Degraded performance / Dropped agent connections

Incident Report for Dixa

Postmortem

We experienced two slightly different incidents on Monday the 6th of November, both of which are covered here. The first one, starting gradually around 10.01 AM (UTC+1), affected multiple components across the Agent Interface, and was caused by the underlying database slowly becoming overloaded.

By 10.15 AM (UTC+1), the database was saturated, and affected components became very unresponsive as a result which was mostly noticeable with the Dashboards not loading. Engineers immediately convened and concluded that the relevant database had to be scaled to handle this unprecedented, persistent load. By 10.46 AM (UTC+1) the scaling was completed and only minutes later, at 10.48 AM (UTC+1), both response times and error rates had leveled off.

For the second issue, which occurred at 12.03 PM (UTC+1) WebSocket connections were dropped resulting in a high rate of reconnections. The natural surge in reconnects caused a significant spike in system load, resulting in overall slowness lasting for about 6 minutes, until connections were back at previous levels around 12.09 PM (UTC+1)

Other than the immediate actions taken which included database scaling, we will revisit our alerting to make sure we’re notified early enough, such that we can avoid protracted system degradation from happening altogether. Moreover, we are already actively working on migrating the heaviest workloads away from this database to further lower the load on the system.

For the WebSocket connection issue, we are looking to increase the predictability for when connections may be closed such that it would minimize the effect on actively working agents.

We deeply apologize for any inconvenience this may have caused.

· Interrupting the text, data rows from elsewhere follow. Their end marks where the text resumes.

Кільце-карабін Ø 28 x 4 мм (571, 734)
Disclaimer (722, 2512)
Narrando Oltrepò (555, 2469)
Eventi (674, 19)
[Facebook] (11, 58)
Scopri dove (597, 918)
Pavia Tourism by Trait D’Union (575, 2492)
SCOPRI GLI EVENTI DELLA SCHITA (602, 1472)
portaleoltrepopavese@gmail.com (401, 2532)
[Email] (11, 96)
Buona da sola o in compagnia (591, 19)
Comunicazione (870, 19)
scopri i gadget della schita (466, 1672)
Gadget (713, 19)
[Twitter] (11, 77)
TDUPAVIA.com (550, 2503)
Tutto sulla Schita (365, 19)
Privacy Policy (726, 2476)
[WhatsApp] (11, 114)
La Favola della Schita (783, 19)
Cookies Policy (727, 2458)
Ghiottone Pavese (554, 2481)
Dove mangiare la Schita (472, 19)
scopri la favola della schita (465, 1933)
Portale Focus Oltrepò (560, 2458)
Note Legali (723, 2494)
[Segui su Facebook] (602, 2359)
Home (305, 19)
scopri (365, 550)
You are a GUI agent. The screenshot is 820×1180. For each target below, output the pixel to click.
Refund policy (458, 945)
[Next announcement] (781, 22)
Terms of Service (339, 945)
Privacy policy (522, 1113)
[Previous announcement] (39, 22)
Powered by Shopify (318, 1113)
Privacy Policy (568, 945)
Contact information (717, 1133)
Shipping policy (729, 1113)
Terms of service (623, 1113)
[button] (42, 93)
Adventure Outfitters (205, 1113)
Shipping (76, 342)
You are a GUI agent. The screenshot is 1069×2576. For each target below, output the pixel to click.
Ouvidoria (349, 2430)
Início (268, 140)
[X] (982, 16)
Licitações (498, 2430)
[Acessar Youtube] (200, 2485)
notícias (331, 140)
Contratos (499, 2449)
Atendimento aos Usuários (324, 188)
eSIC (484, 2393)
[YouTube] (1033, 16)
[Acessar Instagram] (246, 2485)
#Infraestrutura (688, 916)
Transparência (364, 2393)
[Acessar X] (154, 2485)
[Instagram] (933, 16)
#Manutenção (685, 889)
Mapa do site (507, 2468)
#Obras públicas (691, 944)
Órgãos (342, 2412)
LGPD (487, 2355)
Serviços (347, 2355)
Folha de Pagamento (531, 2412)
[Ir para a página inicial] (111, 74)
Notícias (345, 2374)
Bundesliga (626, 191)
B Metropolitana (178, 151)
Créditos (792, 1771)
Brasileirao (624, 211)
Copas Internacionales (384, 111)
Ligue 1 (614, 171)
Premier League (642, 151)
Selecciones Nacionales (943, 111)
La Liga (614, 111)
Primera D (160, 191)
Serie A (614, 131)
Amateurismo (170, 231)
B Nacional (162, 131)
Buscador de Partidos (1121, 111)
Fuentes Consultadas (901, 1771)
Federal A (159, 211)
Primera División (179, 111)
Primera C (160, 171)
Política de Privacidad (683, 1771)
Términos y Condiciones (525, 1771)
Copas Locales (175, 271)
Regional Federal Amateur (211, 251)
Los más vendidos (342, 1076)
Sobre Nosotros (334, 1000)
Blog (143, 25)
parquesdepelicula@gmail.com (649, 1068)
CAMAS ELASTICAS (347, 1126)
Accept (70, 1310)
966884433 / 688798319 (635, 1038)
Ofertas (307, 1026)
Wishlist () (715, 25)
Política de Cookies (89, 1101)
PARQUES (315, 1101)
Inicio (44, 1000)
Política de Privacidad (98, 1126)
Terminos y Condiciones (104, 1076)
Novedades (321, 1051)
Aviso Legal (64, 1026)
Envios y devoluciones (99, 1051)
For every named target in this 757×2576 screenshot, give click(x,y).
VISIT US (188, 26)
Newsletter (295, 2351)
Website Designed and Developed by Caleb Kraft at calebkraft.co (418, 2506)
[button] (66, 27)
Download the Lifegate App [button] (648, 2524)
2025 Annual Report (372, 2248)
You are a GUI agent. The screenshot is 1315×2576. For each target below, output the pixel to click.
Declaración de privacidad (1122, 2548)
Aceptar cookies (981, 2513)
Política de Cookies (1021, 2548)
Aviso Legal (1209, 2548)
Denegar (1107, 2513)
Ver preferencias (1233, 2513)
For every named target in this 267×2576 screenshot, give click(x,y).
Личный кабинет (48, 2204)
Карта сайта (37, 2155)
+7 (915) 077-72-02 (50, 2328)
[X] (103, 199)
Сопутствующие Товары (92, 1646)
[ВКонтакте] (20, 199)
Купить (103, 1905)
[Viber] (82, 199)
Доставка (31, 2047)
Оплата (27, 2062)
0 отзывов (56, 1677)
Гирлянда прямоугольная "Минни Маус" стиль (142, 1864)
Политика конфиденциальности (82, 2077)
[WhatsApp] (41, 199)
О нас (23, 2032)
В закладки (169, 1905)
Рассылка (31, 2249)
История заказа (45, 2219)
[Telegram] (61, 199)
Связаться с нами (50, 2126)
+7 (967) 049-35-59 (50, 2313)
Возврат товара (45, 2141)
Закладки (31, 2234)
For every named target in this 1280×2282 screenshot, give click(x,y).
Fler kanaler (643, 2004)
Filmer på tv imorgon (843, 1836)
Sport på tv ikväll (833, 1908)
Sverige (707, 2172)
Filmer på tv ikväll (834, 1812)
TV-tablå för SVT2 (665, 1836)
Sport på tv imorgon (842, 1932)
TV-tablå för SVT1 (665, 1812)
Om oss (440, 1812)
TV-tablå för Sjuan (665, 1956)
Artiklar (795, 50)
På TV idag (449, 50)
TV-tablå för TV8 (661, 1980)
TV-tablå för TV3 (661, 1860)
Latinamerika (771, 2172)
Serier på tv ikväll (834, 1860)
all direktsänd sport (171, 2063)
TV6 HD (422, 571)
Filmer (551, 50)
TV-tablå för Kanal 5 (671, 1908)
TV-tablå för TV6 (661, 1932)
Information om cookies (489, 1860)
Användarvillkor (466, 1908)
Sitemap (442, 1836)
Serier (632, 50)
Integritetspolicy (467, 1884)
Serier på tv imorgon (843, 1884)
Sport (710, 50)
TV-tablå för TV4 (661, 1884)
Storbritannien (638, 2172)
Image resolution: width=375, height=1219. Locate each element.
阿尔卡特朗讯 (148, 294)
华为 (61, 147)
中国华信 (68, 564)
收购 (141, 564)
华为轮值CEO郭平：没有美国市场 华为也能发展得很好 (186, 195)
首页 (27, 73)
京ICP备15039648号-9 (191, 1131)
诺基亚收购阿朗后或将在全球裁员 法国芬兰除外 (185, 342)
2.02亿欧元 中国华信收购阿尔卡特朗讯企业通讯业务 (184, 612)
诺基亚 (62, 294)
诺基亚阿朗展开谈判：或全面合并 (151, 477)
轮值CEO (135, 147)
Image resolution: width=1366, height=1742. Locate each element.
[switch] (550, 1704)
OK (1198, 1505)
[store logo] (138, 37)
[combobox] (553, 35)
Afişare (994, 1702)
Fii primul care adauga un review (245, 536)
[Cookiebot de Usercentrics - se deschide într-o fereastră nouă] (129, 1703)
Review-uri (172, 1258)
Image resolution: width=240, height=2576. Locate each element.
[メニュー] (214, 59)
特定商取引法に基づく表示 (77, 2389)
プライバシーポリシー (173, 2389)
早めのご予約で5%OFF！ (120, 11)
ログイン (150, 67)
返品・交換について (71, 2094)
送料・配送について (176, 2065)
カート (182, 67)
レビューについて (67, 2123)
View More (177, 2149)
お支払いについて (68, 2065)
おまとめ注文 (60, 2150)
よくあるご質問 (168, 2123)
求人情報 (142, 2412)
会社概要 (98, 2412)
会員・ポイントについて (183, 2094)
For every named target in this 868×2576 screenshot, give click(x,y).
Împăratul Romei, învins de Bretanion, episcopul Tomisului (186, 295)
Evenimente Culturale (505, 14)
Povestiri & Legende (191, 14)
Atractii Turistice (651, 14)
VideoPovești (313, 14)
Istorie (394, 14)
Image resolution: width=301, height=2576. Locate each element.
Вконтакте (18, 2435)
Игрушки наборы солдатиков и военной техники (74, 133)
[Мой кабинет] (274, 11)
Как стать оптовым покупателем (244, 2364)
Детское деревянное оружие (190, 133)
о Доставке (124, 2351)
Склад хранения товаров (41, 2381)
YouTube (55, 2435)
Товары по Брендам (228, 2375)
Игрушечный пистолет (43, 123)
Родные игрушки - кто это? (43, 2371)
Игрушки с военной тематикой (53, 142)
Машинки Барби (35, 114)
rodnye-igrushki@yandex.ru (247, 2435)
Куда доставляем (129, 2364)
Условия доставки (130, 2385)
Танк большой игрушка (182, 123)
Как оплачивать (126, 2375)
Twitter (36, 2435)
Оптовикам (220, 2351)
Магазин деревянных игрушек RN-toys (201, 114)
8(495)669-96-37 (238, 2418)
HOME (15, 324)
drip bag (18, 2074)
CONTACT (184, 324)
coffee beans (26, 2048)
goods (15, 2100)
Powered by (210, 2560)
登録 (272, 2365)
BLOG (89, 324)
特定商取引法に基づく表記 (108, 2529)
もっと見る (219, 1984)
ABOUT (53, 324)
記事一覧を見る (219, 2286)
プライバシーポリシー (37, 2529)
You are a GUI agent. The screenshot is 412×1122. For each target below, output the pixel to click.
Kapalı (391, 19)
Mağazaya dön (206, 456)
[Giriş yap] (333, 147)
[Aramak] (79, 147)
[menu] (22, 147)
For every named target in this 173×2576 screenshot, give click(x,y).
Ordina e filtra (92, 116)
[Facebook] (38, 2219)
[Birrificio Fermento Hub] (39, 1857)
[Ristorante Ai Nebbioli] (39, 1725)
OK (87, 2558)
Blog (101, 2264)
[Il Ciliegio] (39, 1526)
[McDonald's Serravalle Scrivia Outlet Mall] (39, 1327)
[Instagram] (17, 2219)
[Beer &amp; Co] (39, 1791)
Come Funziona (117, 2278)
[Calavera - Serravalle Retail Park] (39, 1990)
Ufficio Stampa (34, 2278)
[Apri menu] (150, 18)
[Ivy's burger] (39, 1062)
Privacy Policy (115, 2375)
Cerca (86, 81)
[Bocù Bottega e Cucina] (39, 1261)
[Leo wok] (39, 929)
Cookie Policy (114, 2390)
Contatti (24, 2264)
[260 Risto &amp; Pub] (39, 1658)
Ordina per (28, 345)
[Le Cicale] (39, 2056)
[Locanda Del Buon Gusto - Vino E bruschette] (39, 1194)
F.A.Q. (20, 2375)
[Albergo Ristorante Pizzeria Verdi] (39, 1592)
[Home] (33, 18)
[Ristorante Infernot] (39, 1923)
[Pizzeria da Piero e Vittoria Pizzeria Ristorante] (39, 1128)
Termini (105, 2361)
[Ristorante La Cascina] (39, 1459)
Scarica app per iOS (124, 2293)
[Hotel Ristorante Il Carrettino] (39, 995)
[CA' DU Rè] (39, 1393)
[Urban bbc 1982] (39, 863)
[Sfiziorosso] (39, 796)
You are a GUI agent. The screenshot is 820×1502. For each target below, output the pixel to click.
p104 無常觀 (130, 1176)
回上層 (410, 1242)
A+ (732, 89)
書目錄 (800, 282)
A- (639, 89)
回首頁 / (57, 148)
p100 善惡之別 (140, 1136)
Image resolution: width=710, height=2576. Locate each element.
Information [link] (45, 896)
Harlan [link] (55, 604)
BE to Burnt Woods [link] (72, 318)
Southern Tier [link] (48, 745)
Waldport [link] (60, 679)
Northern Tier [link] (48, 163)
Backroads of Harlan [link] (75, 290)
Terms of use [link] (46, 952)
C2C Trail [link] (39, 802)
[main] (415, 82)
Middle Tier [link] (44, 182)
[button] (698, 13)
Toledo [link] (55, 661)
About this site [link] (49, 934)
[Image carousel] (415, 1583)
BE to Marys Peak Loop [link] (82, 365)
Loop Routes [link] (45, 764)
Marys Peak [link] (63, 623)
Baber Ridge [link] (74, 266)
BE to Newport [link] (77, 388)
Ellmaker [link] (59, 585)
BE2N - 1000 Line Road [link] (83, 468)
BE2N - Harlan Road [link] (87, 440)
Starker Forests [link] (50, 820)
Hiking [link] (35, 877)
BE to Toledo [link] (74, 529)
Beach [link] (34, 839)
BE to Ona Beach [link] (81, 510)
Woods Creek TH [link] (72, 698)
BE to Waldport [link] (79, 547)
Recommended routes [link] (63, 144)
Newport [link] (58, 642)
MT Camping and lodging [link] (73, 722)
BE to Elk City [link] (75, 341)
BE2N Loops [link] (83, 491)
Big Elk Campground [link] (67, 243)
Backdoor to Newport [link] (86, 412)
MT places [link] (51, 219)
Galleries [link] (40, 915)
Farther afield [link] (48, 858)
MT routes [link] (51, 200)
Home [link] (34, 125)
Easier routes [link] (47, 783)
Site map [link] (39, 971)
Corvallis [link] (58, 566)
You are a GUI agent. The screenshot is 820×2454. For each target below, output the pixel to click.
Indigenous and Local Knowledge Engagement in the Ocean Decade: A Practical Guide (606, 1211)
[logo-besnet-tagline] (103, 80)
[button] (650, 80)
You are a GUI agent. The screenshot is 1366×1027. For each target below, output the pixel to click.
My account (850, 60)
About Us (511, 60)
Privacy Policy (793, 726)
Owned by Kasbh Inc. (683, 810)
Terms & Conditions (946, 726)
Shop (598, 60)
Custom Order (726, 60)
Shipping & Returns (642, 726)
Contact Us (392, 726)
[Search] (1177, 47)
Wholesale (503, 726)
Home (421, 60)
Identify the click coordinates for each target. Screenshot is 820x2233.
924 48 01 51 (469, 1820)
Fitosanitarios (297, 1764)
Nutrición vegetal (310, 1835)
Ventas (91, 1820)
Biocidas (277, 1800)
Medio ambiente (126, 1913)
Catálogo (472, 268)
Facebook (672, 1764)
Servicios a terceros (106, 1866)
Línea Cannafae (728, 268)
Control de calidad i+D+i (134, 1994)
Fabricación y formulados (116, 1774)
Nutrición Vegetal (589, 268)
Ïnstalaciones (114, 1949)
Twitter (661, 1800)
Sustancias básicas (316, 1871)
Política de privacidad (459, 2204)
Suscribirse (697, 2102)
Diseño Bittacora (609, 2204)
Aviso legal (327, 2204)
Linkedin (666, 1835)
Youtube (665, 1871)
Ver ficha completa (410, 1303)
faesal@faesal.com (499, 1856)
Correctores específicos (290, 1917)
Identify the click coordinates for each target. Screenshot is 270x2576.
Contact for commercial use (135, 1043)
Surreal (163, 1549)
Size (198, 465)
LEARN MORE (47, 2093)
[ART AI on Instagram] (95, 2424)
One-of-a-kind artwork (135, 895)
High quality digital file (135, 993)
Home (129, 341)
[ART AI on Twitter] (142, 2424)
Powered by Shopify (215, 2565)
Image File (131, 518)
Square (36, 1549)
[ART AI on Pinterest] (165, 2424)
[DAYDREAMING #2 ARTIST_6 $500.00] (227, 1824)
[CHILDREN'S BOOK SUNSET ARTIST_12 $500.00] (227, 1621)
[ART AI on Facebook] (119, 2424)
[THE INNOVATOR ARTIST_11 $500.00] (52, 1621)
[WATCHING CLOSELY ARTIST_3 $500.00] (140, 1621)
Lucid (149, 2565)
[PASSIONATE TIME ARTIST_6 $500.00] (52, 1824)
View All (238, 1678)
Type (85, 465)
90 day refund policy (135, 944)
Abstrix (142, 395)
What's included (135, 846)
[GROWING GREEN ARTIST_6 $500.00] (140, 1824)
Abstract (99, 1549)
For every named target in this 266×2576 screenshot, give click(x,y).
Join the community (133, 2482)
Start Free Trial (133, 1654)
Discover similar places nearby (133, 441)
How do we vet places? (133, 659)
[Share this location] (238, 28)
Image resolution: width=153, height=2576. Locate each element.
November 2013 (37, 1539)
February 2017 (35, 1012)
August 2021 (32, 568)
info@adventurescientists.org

Posted Nov 10, 2023 - 12:46 CET

Resolved

All known issues to this incident have been resolved. We thank you for your patience and cooperation.

Post-mortem about this incident will be posted within 5 business days.

Posted Nov 06, 2023 - 14:28 CET

Update

We just had the same incident occur again.

We will continue to monitor the results.

Next update at 14:30 CET

Posted Nov 06, 2023 - 12:31 CET

Monitoring

We are happy to inform, that our teams have deployed a fix for the issue. We are seeing significant improvements in the stability. We will continue to monitor the results.

Next update at 13:00 CET

Posted Nov 06, 2023 - 10:53 CET

Update

We have received reports of instability in the platform. We are investigating the issue.

Next update at 11:10 CET

Posted Nov 06, 2023 - 10:41 CET

Investigating

We have received reports of instability in the platform. We are investigating the issue. Updates will follow

Posted Nov 06, 2023 - 10:33 CET

This incident affected: Agent Interface (Agent Interface).